- SUPPLIED MATERIAL -

···

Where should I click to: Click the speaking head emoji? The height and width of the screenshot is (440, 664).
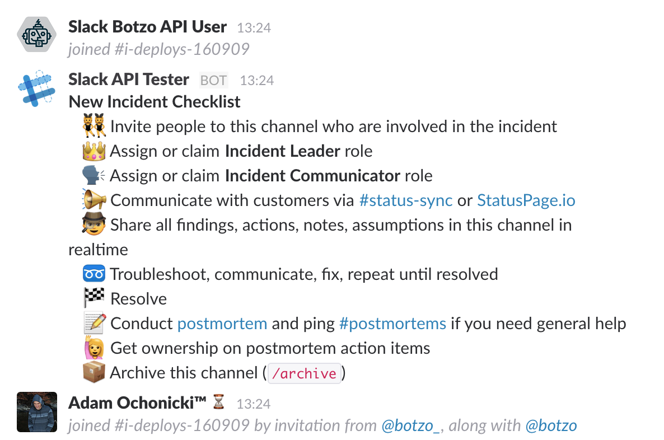coord(94,175)
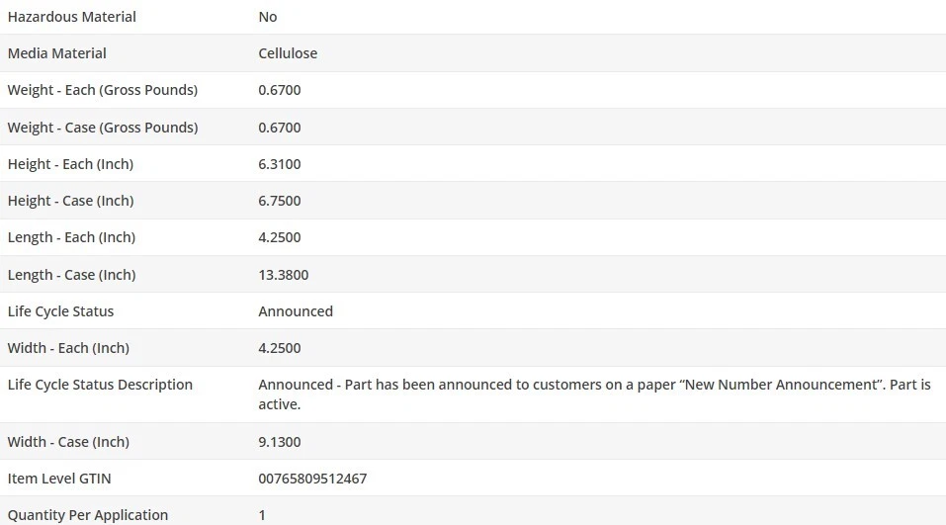Image resolution: width=946 pixels, height=525 pixels.
Task: Click the Weight - Case (Gross Pounds) label
Action: (103, 128)
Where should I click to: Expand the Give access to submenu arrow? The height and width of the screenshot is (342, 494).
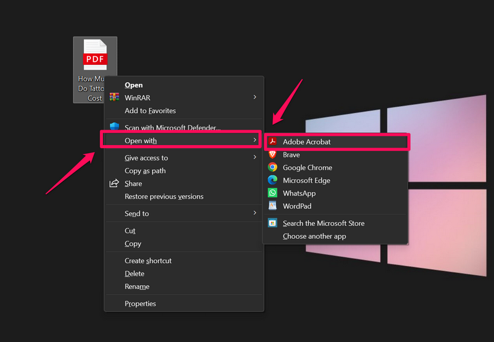point(255,157)
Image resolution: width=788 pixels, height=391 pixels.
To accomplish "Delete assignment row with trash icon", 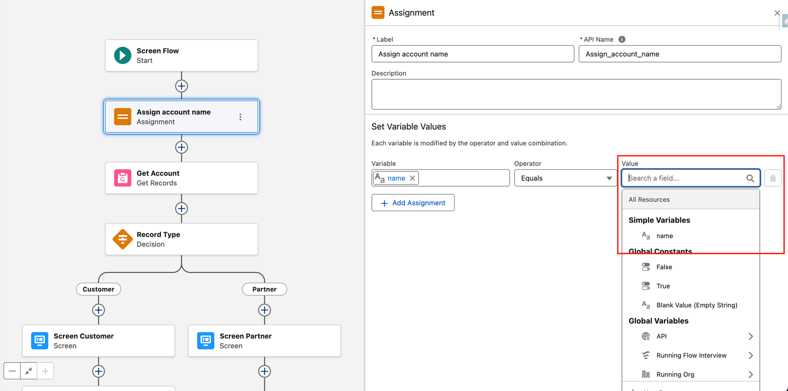I will 773,178.
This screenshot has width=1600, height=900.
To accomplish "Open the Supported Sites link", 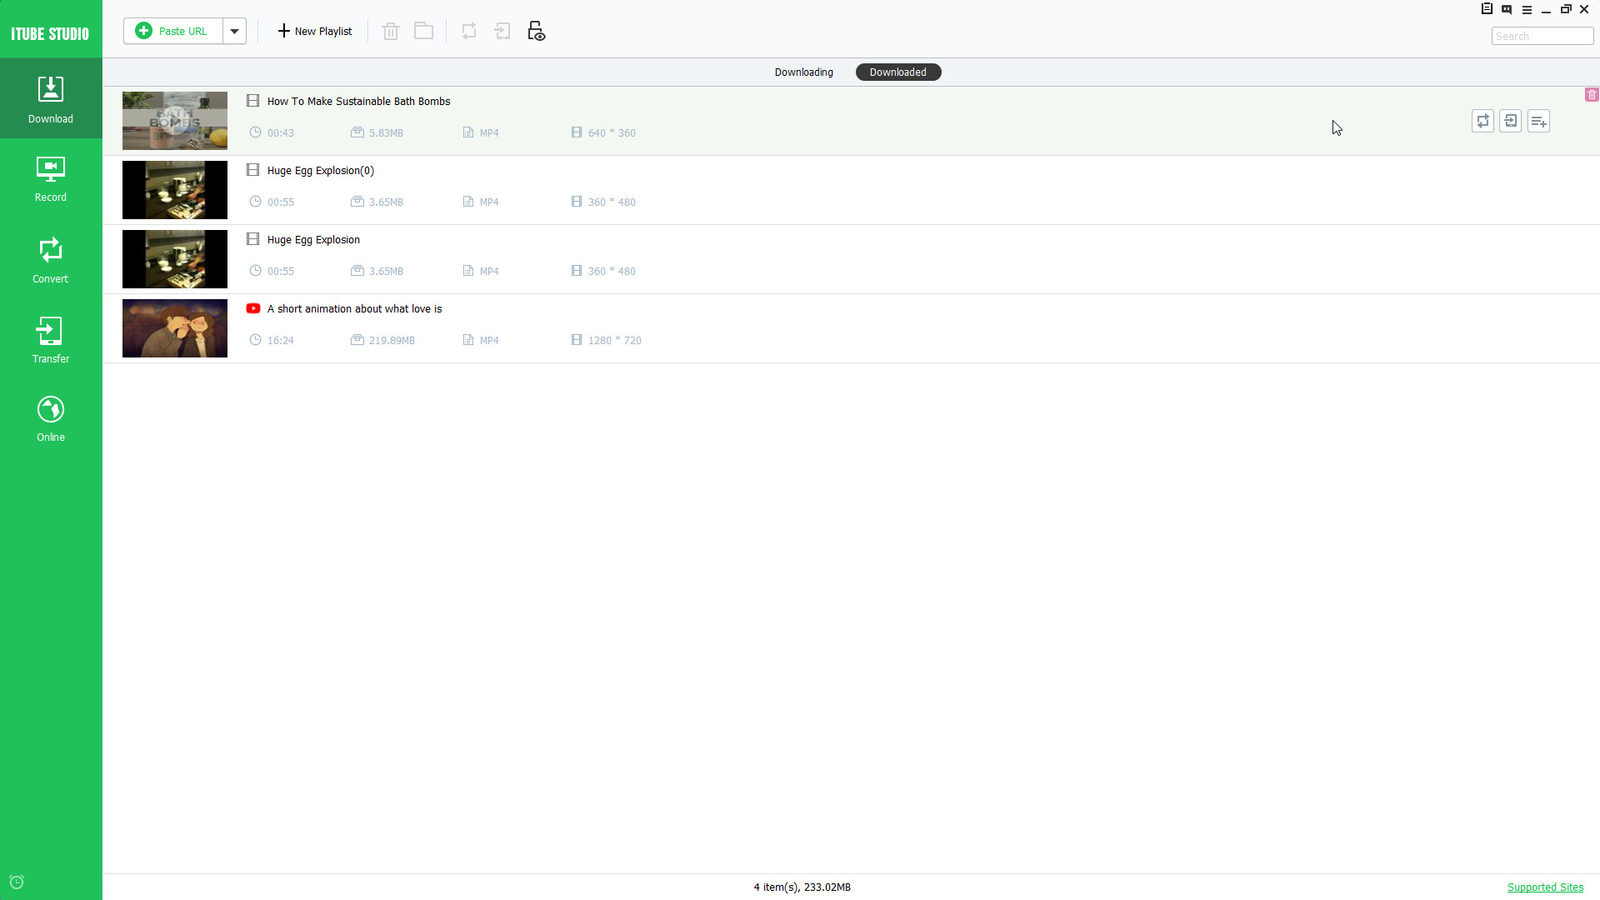I will point(1545,887).
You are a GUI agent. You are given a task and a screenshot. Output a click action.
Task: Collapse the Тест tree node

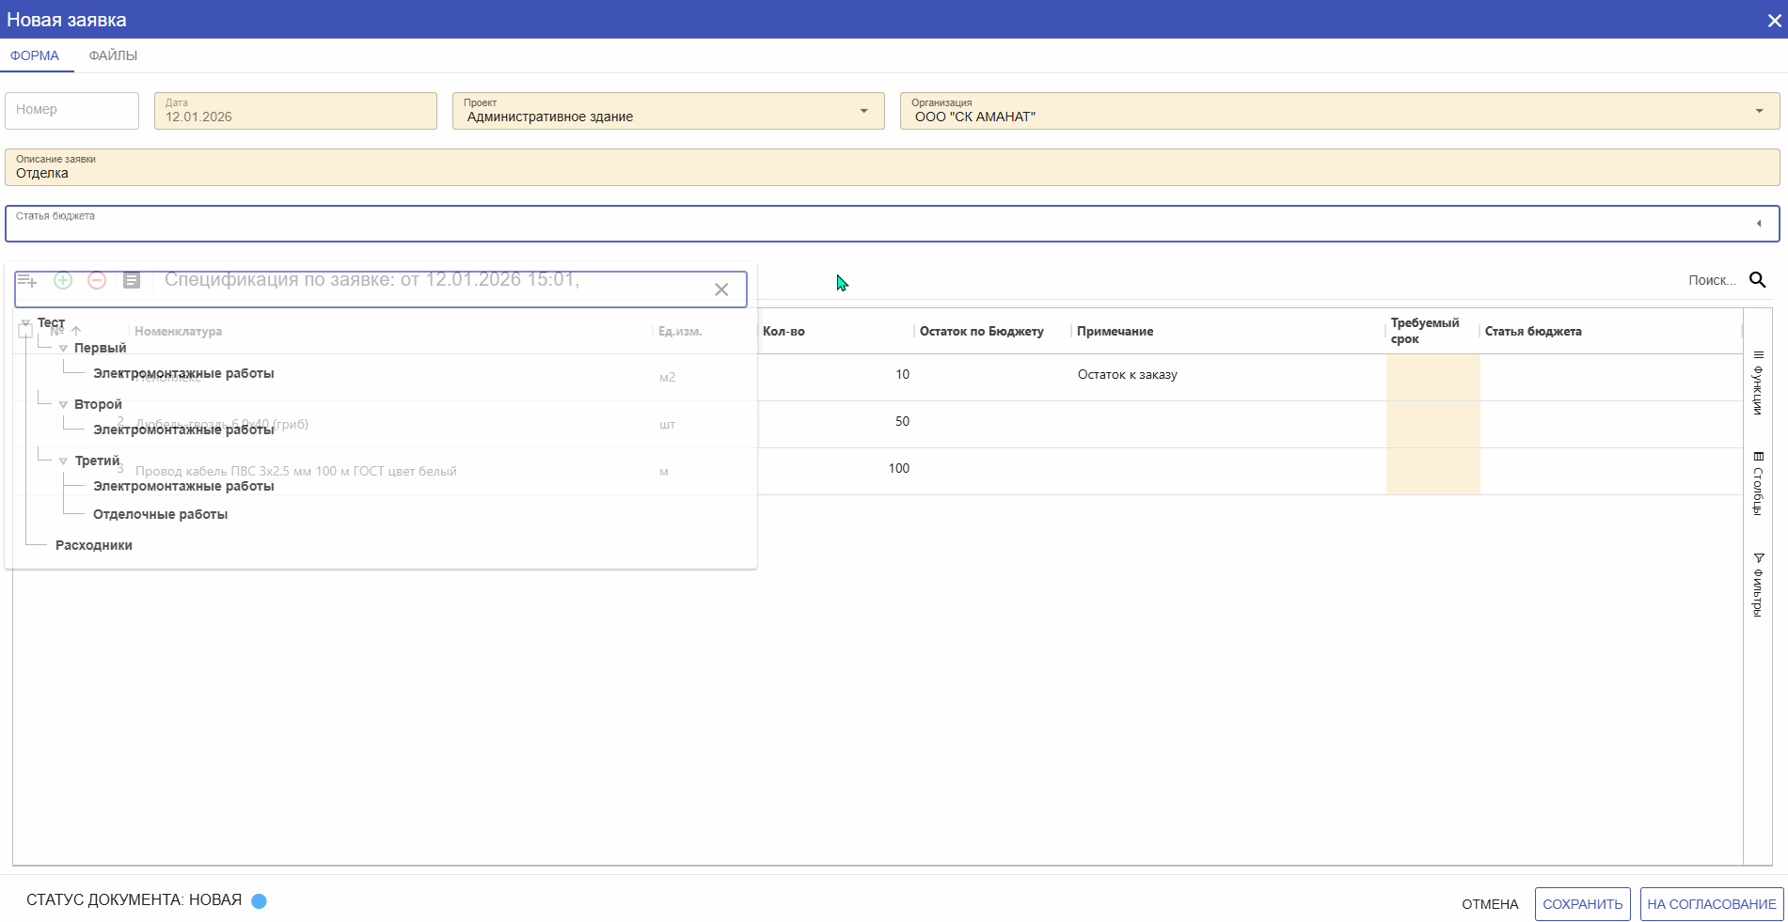[x=26, y=323]
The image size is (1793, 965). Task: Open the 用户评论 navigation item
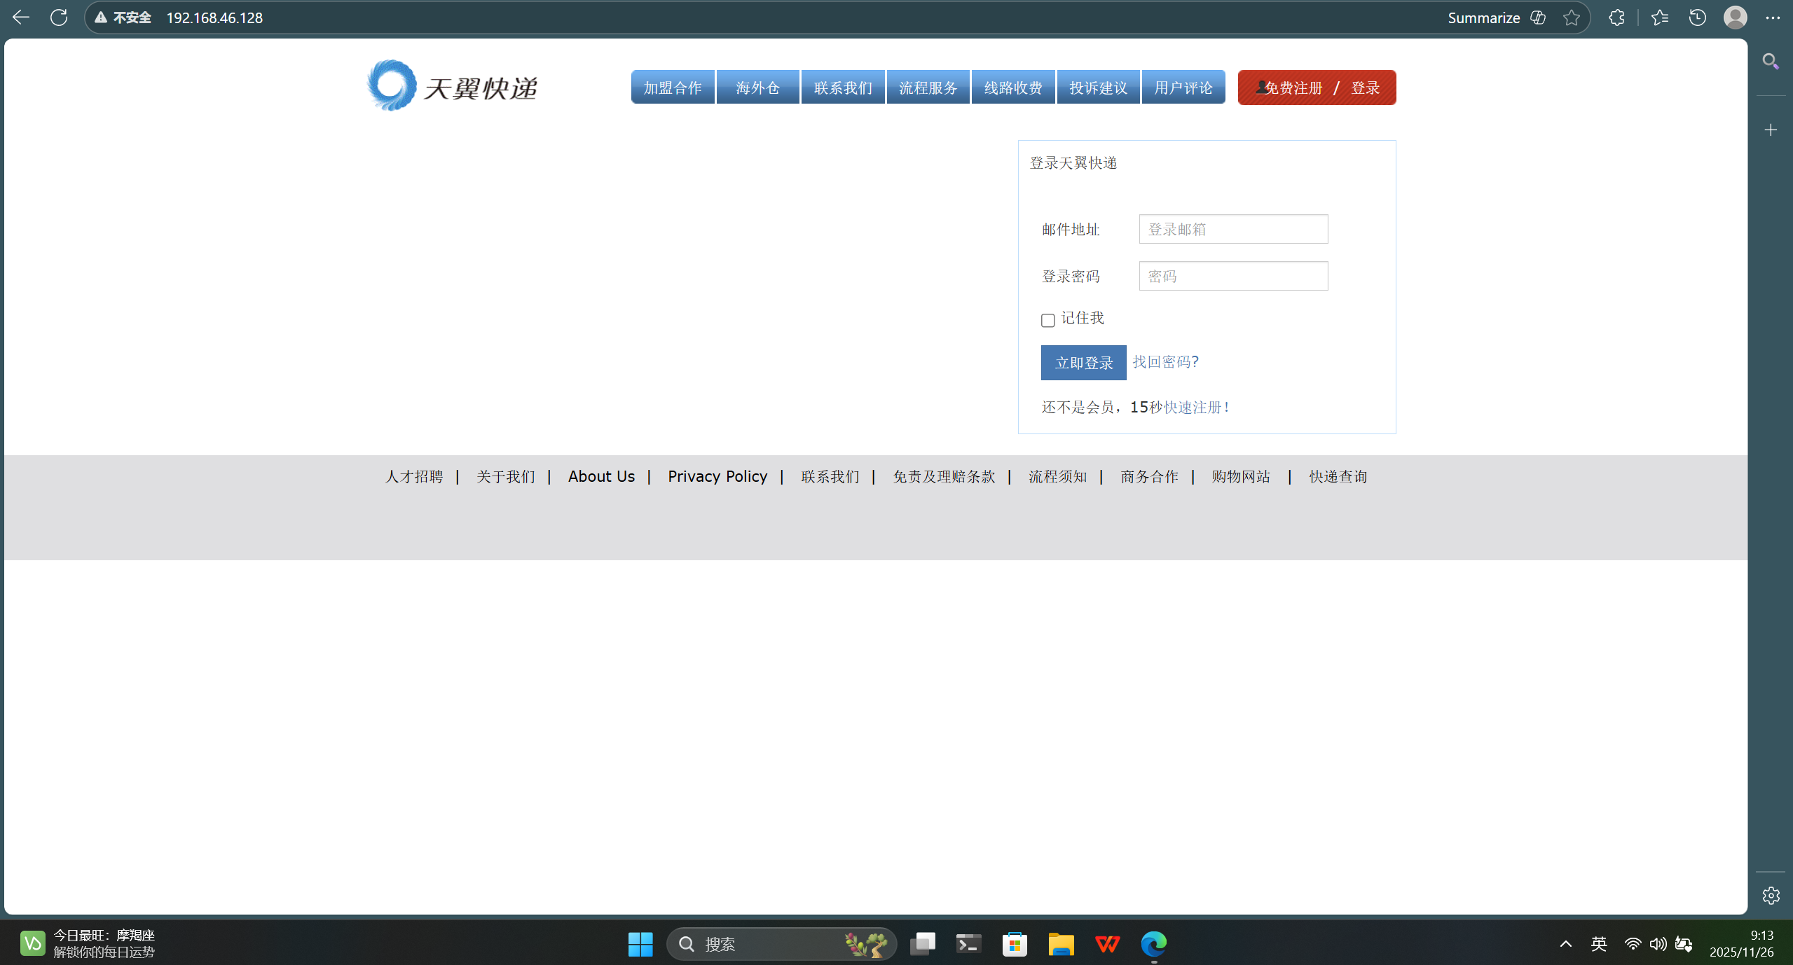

···

- WHAT IS BEING ASKED -
Can you rewrite the lines of the listing, from the line with "You are a GUI" through the end of the listing, with "click action" changed to "tap action" and everything else left as is? Leave the pictures out of your answer.

- FINISHED TASK -
You are a GUI agent. You are given a task and a screenshot. Output a tap action.
Task: Collapse the Тест tree node

[x=26, y=323]
The image size is (1793, 965). Task: Open the 用户评论 navigation item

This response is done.